Le budget de l'entreprise projette pour 2026 un passif total de ARS 152.003,8 millions, supérieur aux revenus d'exploitation prévus pour l'exercice. La dette envers les fournisseurs est particulièrement sensible car elle comprend des biens, composants et services qui soutiennent la chaîne aéronautique. Lorsque ces paiements sont reportés, les entreprises créancières finissent par financer involontairement l'opération et réduisent leur propre marge pour maintenir le personnel, les stocks et l'investissement. La comparaison entre le passif et les revenus prévus indique une tension financière, mais ne démontre pas à elle seule l'insolvabilité, car il faut également prendre en compte les actifs, les échéances et le soutien de l'actionnaire public.
Parmi les fournisseurs mentionnés figurent des entreprises nationales et étrangères liées à des ensembles critiques : Elbit, Israel Aerospace Industries, Liebherr Aerospace, Honeywell, Lockheed Martin, Prodismo, MBA, Inmeba, DTA, AOG et ADE, ainsi que des membres du Cámara Argentina Aeronáutica y Espacial. L'énumération montre un réseau complexe, mais ne permet pas de savoir combien chaque entreprise doit recevoir, quelles obligations sont échues ou lesquelles pourraient être soumises à des contestations contractuelles.
FAdeA est une société anonyme contrôlée par l'État national et dépend du Ministerio de Defensa. Son principal client historique est le Fuerza Aérea Argentina. L'entreprise réunit des infrastructures, du personnel qualifié et des capacités de maintenance, de modernisation et de fabrication qui dépassent le bilan d'une entreprise ordinaire. L'interruption prolongée des charges de travail peut provoquer le départ de techniciens dont la formation demande des années et des ressources publiques. C'est pourquoi une crise de liquidité peut interrompre des programmes de défense, dégrader le savoir industriel et transférer des difficultés aux petites et moyennes entreprises spécialisées.

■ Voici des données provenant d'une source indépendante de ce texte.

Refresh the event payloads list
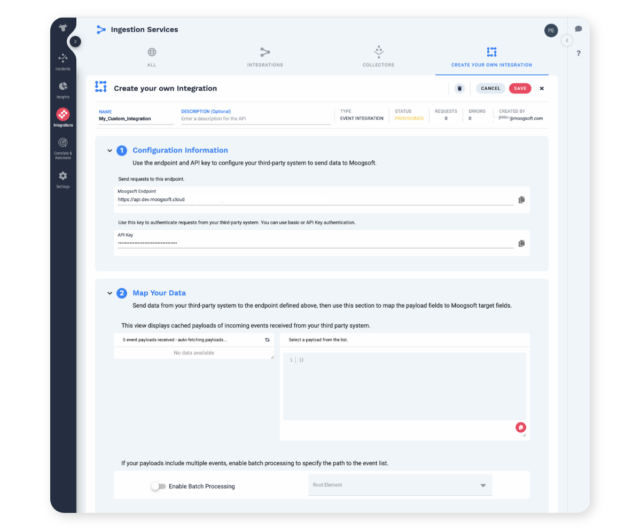The height and width of the screenshot is (530, 640). click(x=267, y=340)
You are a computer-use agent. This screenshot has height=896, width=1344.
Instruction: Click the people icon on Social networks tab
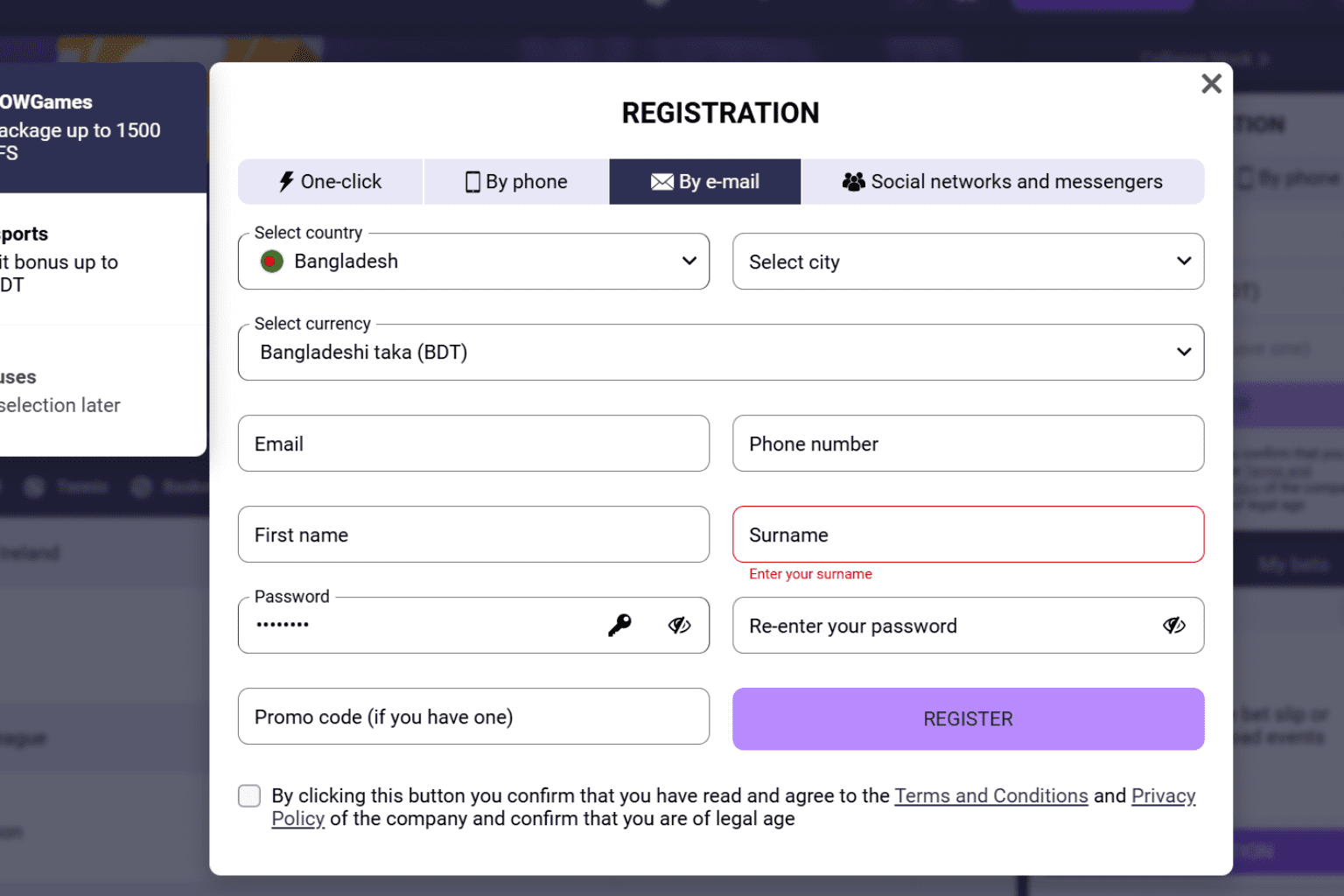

La version sur un éventuel redressement judiciaire décrit un outil possible pour réorganiser les obligations sous supervision judiciaire ; cela n'équivaut ni à une faillite ni à une fermeture. Pour que ce processus existe, il doit y avoir une présentation et une décision judiciaire d'ouverture, éléments qui n'ont pas été signalés. De même, le fait que les fournisseurs envisagent de poursuivre en justice ne signifie pas qu'une décision, une mesure conservatoire ou une demande de liquidation contre l'usine existe déjà.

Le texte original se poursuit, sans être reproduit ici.